Accueil Actu

Kenya: Quand les pharmacies jouent le jeu du dopage

Le dopage est une pratique courante au Kenya, où il reste très facile de se procurer de l'EPO, même s'il faut se montrer un peu plus prudent que par le passé, estime un pharmacien complice du trafic de produits.

Ce pharmacien, qui a requis l'anonymat, raconte avoir commencé au début des années 2010 à aider des athlètes à se doper. Il travaille dans une grande pharmacie d'Eldoret, ville à l'ouest du pays, dans l'ancienne province de la vallée du Rift, proche des principaux centres d'entraînement du Kenya, dont Iten.

Son officine a une licence qui lui permet d'importer des médicaments d'Inde, dont de l'érythropoïétine (EPO). Avec certains de ses collègues, il contourne la loi en vendant cette EPO sans ordonnance, en l'absence de tout contrôle efficace.

- "Il n'y a personne, aucun organe qui contrôle" -

Il assure que l'EPO ainsi importée ne fait l'objet d'aucune traçabilité: "Il n'y a personne, aucun organe qui contrôle. C'est assez facile tant que vous avez la licence."

Parfois, les autorités viennent inspecter la pharmacie à la recherche de substances illicites. Mais elles ne trouvent jamais rien. "Nous avons une pièce. Quand vous entrez, vous pensez que c'est un mur, sans savoir qu'il y a une autre pièce à l'intérieur, où nous gardons les médicaments" destinés au dopage, décrit-il.

Il dit fournir au moins 18 athlètes, ses collègues ayant leur propre clientèle. A Eldoret, au moins deux autres grandes pharmacies se livrent selon lui à ce trafic.

"Vous n'avez pas besoin d'être un athlète d'élite, d'être dans l'équipe nationale, d'aller dans les grandes courses, pour gagner de l'argent", souligne-t-il. La plupart des athlètes qu'il fournit courent dans des épreuves de moindre importance, au Japon notamment, mais d'autres sont des stars et certains ont déjà été pris pour dopage.

Le problème avec ceux qui se font attraper ? Ils n'ont pas suivi "la procédure", fait-il valoir.

Quand ils se font prendre, "nous avons peur qu'ils disent qui leur a injecté l'EPO", reconnaît-il. "S'ils parlent, vous savez, le gouvernement nous retirera notre licence."

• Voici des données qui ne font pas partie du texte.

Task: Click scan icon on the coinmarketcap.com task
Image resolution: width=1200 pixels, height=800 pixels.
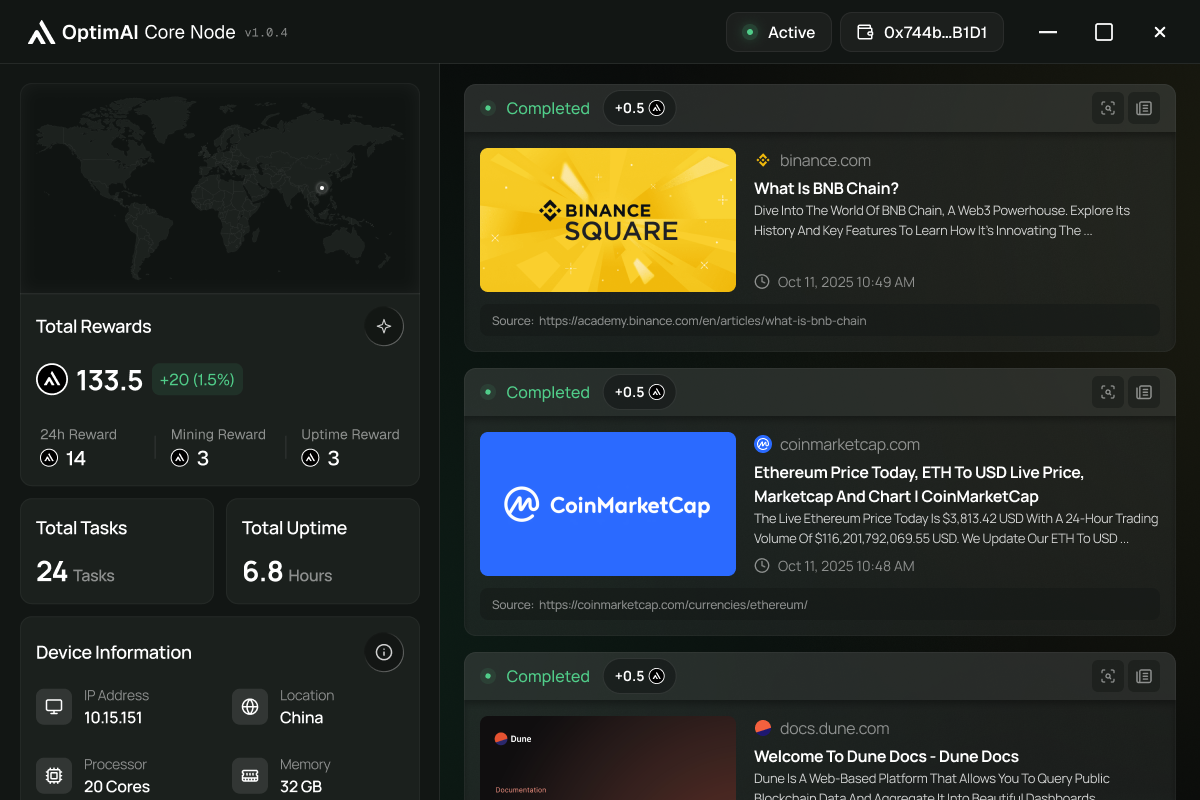Action: click(1107, 392)
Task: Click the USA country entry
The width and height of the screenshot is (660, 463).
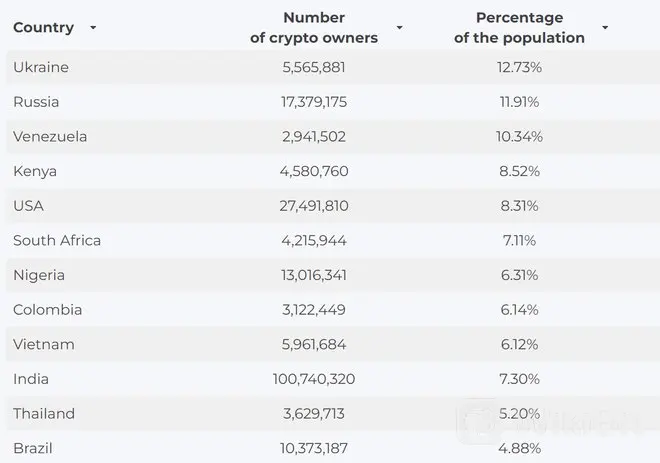Action: (28, 206)
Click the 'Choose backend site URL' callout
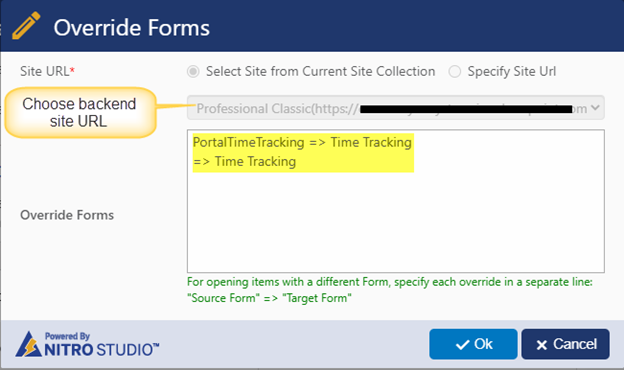This screenshot has height=370, width=624. 79,113
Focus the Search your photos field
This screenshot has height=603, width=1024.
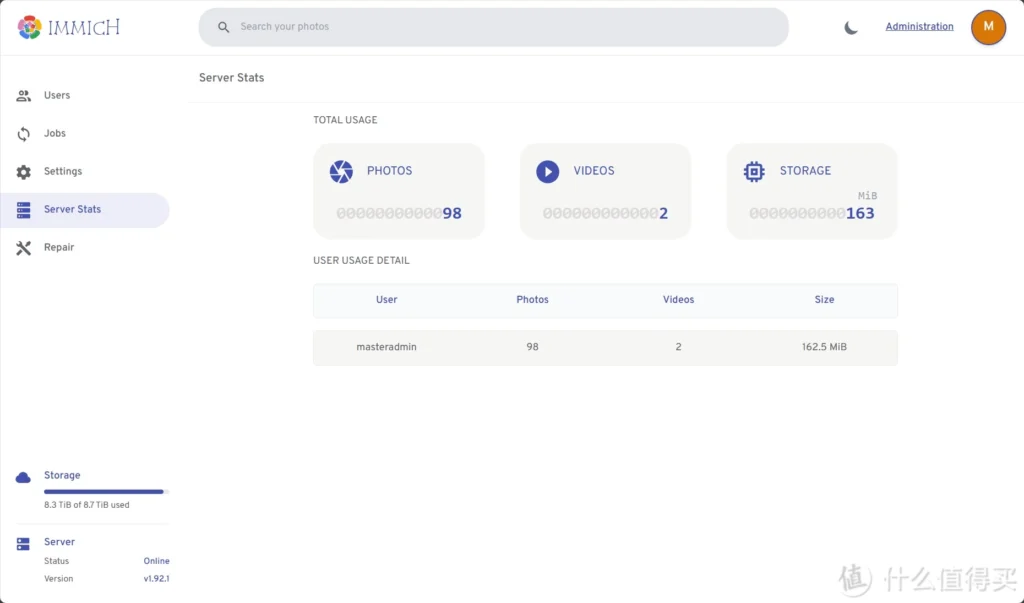click(500, 27)
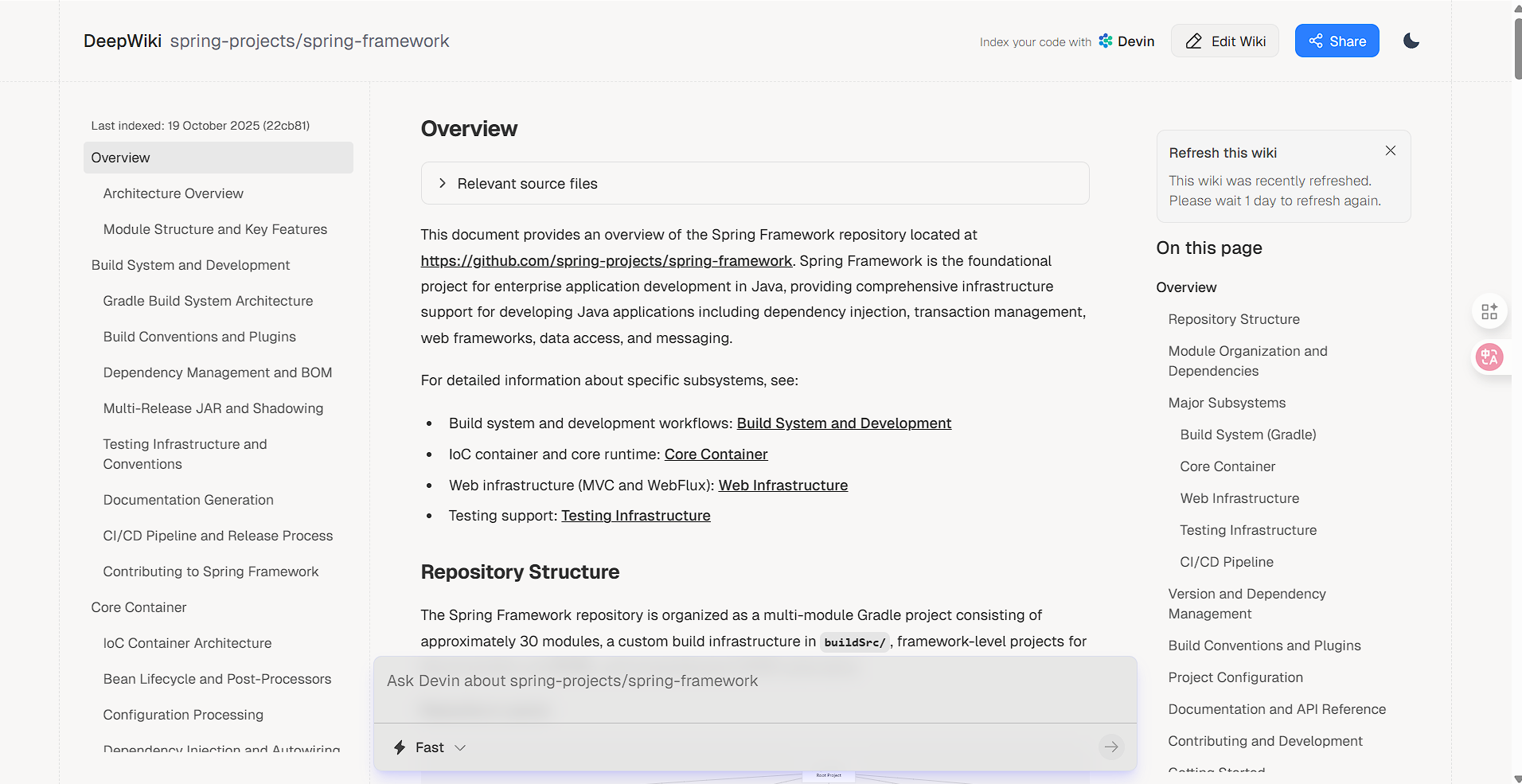Screen dimensions: 1522x784
Task: Open Architecture Overview in the sidebar
Action: point(173,193)
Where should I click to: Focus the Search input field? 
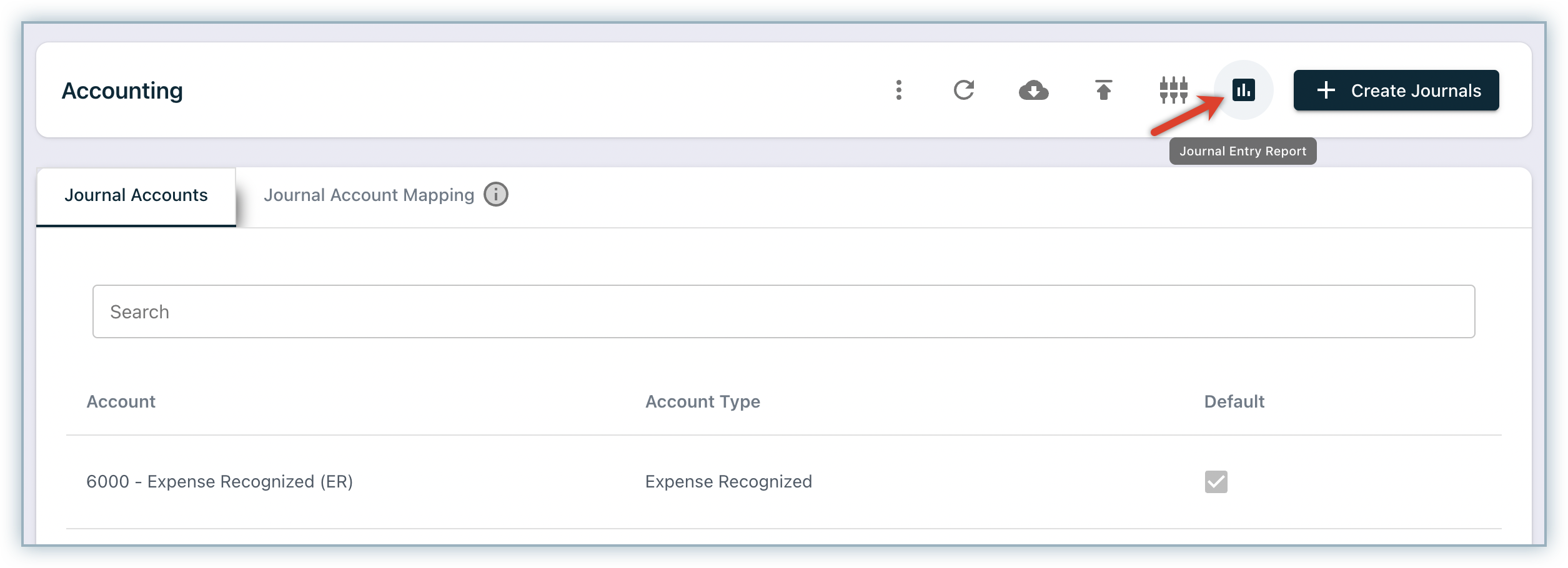[x=783, y=311]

À Eldoret, l'EPO est le produit dopant le plus courant, précise-t-il. L'EPO aide à traiter les patients souffrant d'anémie en stimulant la production de globules rouges et en favorisant l'oxygénation des muscles, un phénomène intéressant pour les sportifs.

"L'EPO est normalement utilisée durant l'entraînement", dit-il, décrivant un protocole assez peu élaboré où les athlètes prennent des quantités d'EPO relativement faibles, accompagnées d'autres produits interdits, comme les corticoïdes pour en accentuer les effets, ou des diurétiques pour en masquer l'utilisation.

- "Plus de dopés" que par le passé -

Dans un rapport daté de septembre 2018, l'Agence mondiale antidopage (AMA) avait conclu que les pratiques de dopage au Kenya "ne sembl(ai)ent pas sophistiquées" et intervenaient "de manière opportuniste".

Selon ce pharmacien, il est aujourd'hui plus difficile de se procurer de l'EPO. Les athlètes ne peuvent plus se contenter de se présenter au comptoir d'une pharmacie comme cela pouvait être le cas par le passé,. Désormais, ils doivent être introduits par un ami.

"Vous devez faire attention à qui vous vendez ces injections, car cela peut vous attirer des ennuis", remarque-t-il. Paradoxalement, plus d'athlètes se dopent aujourd'hui que par le passé parce qu'"(ils) ne connaissaient pas (les effets) de l'EPO", explique-t-il. "Maintenant, ils savent."

Un coureur se dope et obtient de bons résultats, alors "il revient et ramène encore plus d'athlètes". Chaque semaine, le pharmacien peut recevoir jusqu'à quatre clients auxquels il vend de l'EPO à 20 dollars (18 euros) par dose. Un montant auquel il faut ajouter par la suite entre 100 et 150 dollars pour la personne qui fait l'injection.

Il admet connaître certains des effets indésirables de l'EPO (infarctus, AVC, hypertension artérielle, cancer de la moelle osseuse...). "Avant d'injecter un athlète, normalement, nous lui disons quels sont les effets secondaires", jure-t-il.

"Mais ils le font quand même et ils veulent que ça existe", ajoute-t-il, sans faire mystère de ses propres motivations, les mêmes finalement que les sportifs. "On le fait pour l'argent. Au Kenya, vous pouvez tout faire pour de l'argent".